Deseaba mirarla a los ojos, pero ella bajó la cabeza y él no pudo ver más que su frente, sus bellas cejas morenas. -Y usted también, Pável Andréyevich, venga con nosotros. Juntos será más fácil.

– ¿Dónde quiere que vaya? -dijo Andréyev-, ¿Cómo quiere que a mi edad empiece una nueva vida?

Stepán Fiódorovich se volvió hacia Vera; estaba de pie al lado de la mesa con Mitia en los brazos, y lloraba.

Y por primera vez aquel día vio las paredes que estaba a punto de abandonar. De repente todo dejó de tener importancia: el dolor que le consumía, perder el trabajo que tanto amaba, la pérdida de estatus, la vergüenza y el rencor que le hacían perder el juicio y le impedían compartir la alegría de la victoria.

Y entonces, la vieja mujer que estaba sentada a su lado, la madre de la mujer a la que había amado y que había perdido para siempre, le besó en la frente y le dijo:

– No importa, mi querido Stepán, no importa. Es la vida.

63

Durante toda la noche hizo un calor sofocante en la isba, por la estufa encendida la tarde anterior.

La inquilina y su marido, un militar herido que había llegado de permiso la víspera, después de recibir el alta en el hospital, estuvieron despiertos casi hasta la mañana. Hablaban en voz baja para no despertar a la vieja casera y a la hija de ambos, que dormía sobre un baúl.

La vieja intentaba conciliar el sueño, pero sin éxito.

Le irritaba que la mujer susurrara para hablar con su marido. Le molestaba porque, sin querer, aguzaba el oído y trataba de unir las palabras sueltas que llegaban hasta ella. Si hubieran hablado en voz alta habría escuchado un rato, pero luego se habría dormido. Sintió incluso el deseo de golpear contra la pared y decir: «Pero ¿qué estáis cuchicheando? ¿Creéis que lo que estáis diciendo es muy interesante?

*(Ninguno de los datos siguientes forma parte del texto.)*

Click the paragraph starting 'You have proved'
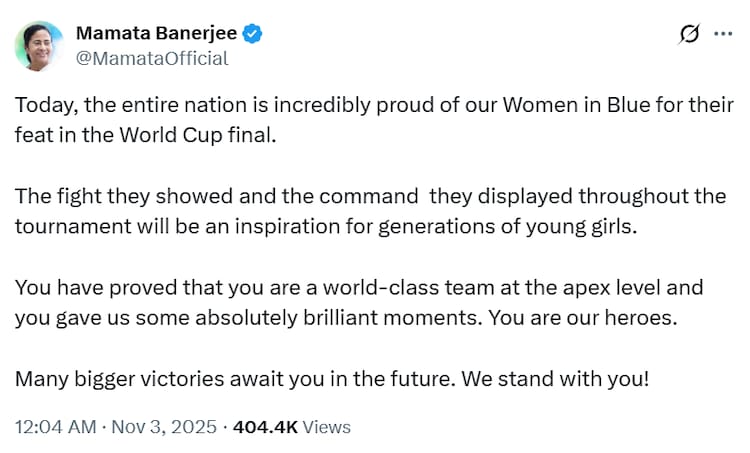 click(x=359, y=288)
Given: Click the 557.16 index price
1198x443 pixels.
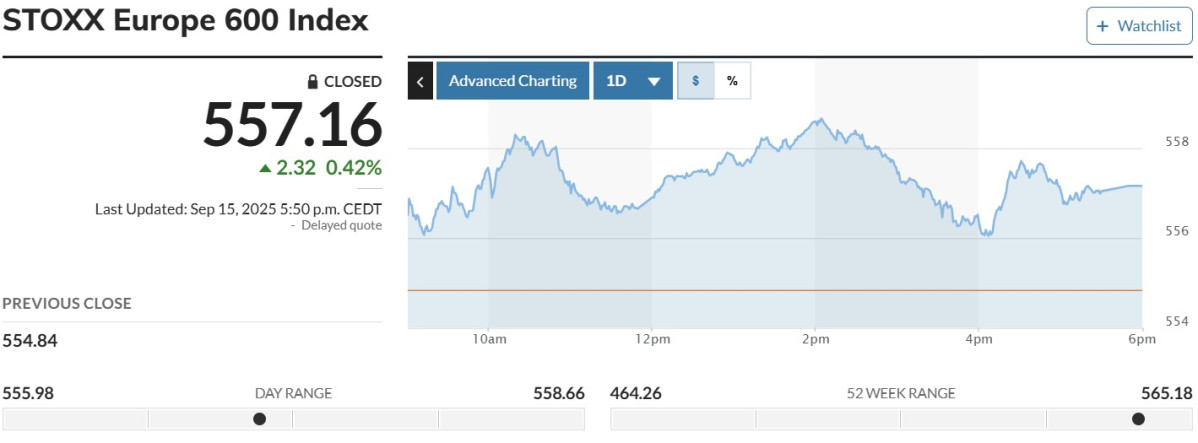Looking at the screenshot, I should tap(292, 125).
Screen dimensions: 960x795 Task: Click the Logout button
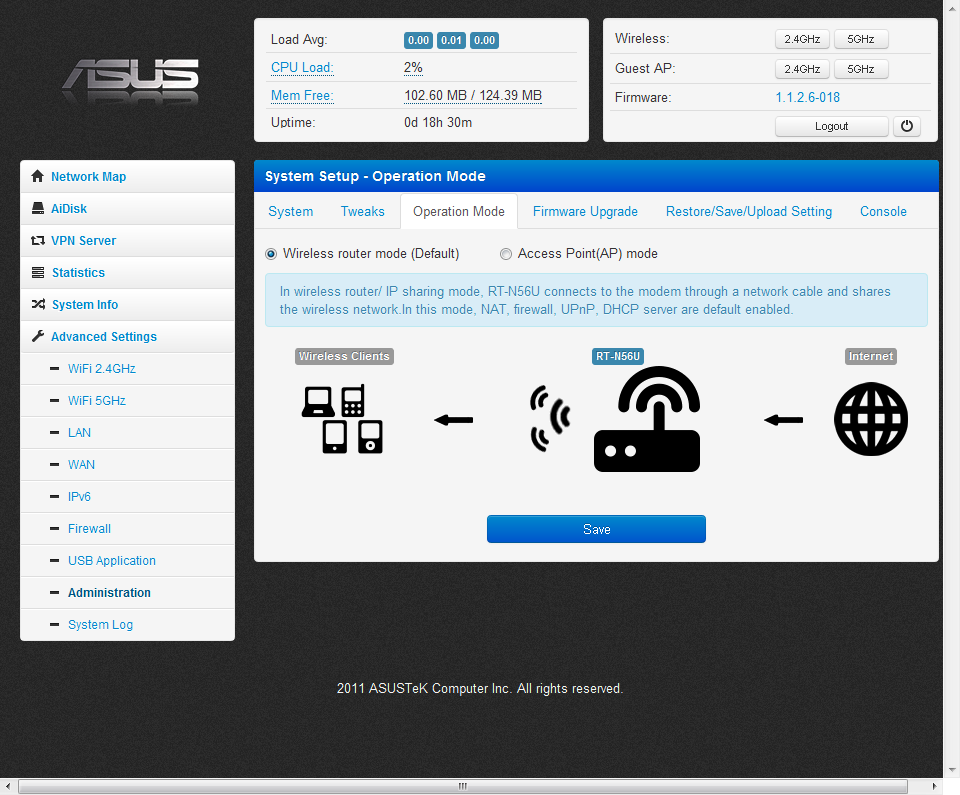coord(831,126)
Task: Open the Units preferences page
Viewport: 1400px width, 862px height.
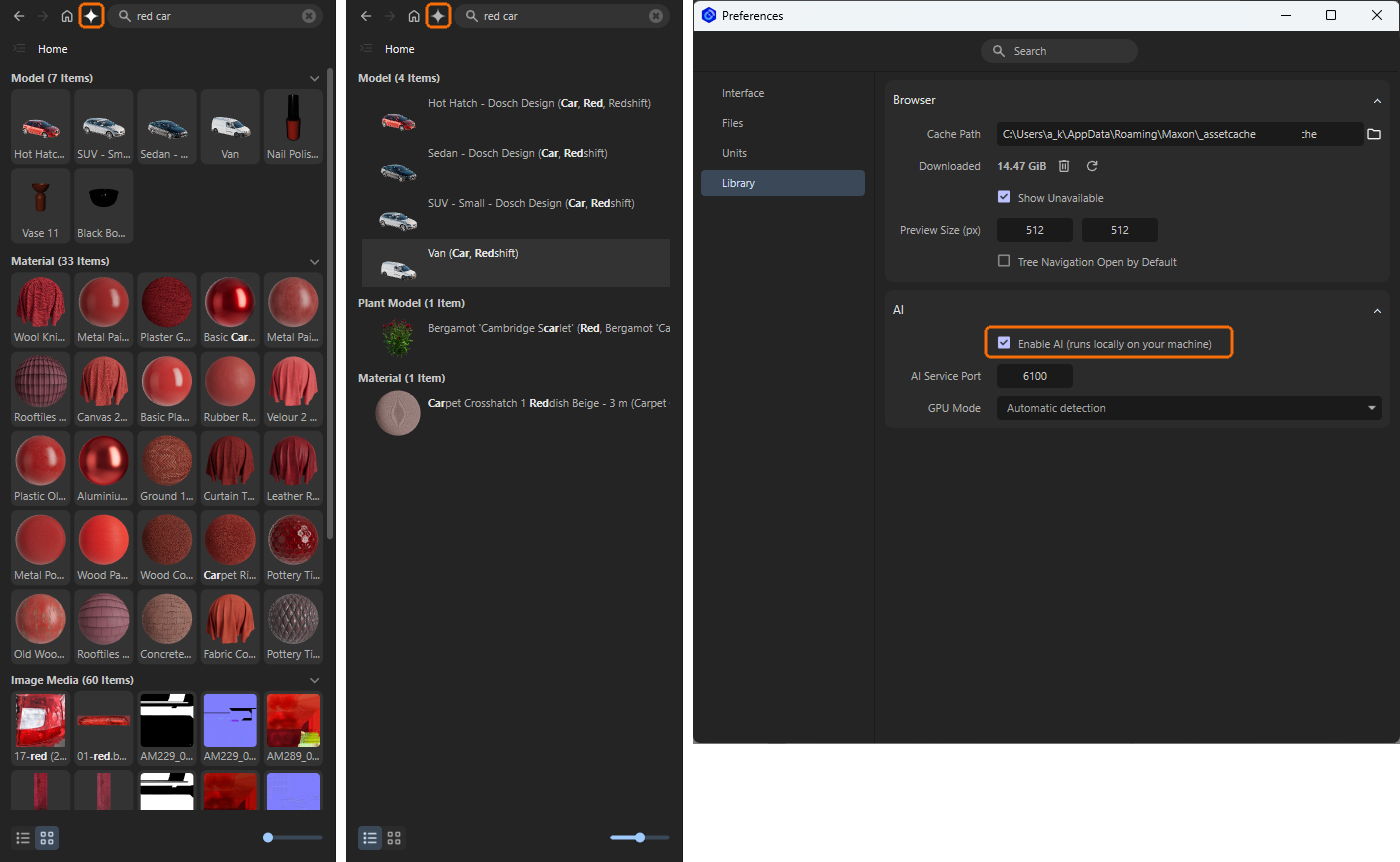Action: pyautogui.click(x=736, y=153)
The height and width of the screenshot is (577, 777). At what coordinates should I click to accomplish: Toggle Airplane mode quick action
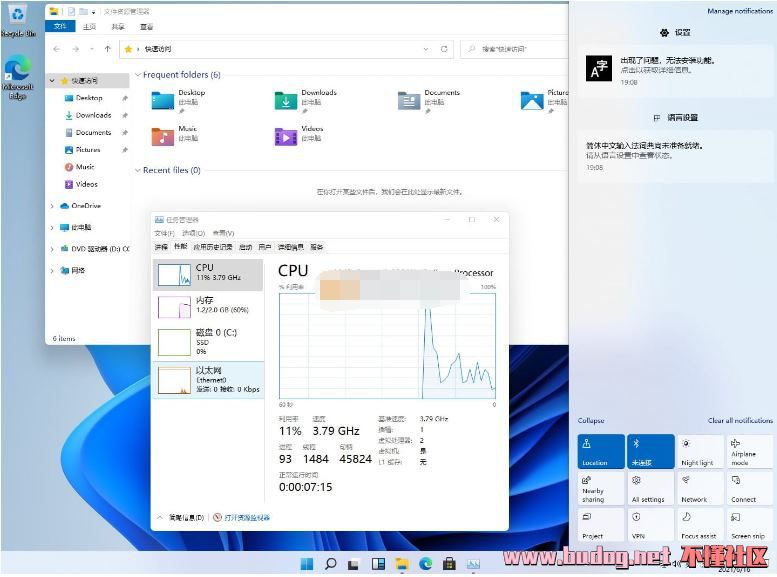pyautogui.click(x=749, y=451)
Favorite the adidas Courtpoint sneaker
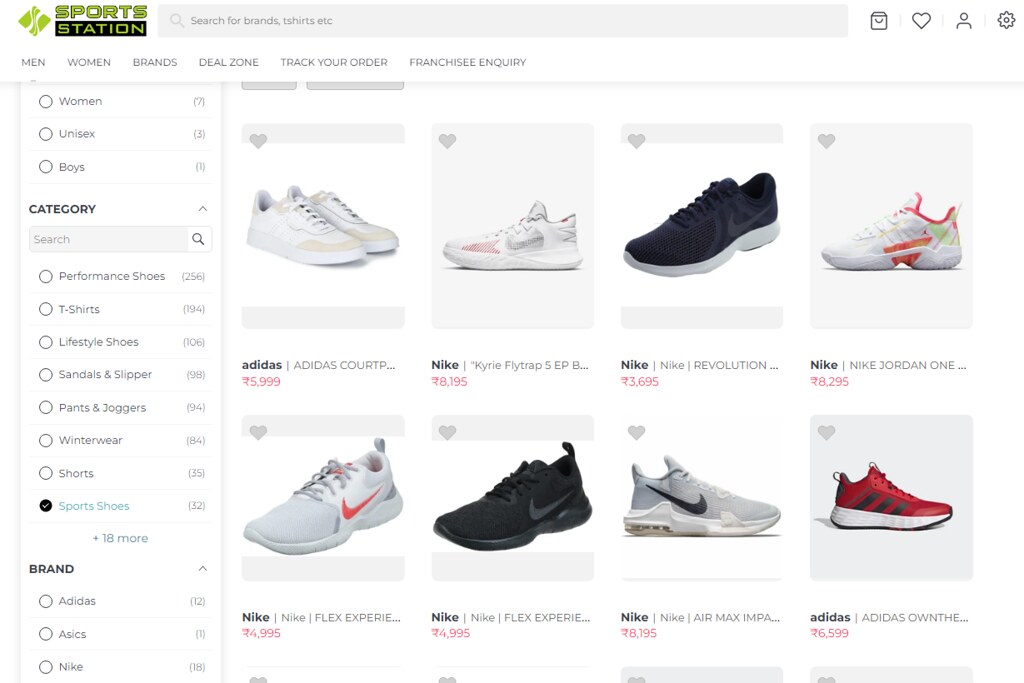The height and width of the screenshot is (683, 1024). coord(259,141)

De vez en cuando la vieja cazaba algunas frases sueltas, luego el susurro se hacía de nuevo incomprensible.

El militar dijo:

– Vengo directamente del hospital, ni siquiera he podido traerte bombones. ¡Si hubiera estado en el frente habría sido otra historia!

– Y yo -respondió la mujer- todo lo que tengo para ofrecerte son patatas fritas en aceite.

El murmullo se volvió de nuevo indescifrable, no lograba entender nada y al final, le pareció oír llorar a la mujer.

Luego la vieja oyó que ella decía: -Es mi amor lo que te ha salvado. «Rompecorazones», pensó la vieja. La vieja se adormeció unos minutos, y debió de haberse puesto a roncar, porque las voces se habían vuelto más fuertes.

Se despertó, se puso a escuchar y entendió: -Pivovárov me escribió al hospital. Hace poco que me nombraron teniente coronel y enseguida quieren ascenderme a coronel. Ha sido el propio comandante general del ejército el que me ha propuesto. De hecho fue él quien me puso al mando de una división. Y me han dado la Orden de Lenin. ¡Y todo por aquel día en que quedé enterrado bajo tierra! Cuando perdí todo contacto con los batallones y lo único que hice fue ponerme a cantar, como un loro. Me siento como un impostor. No te imaginas lo avergonzado que estoy.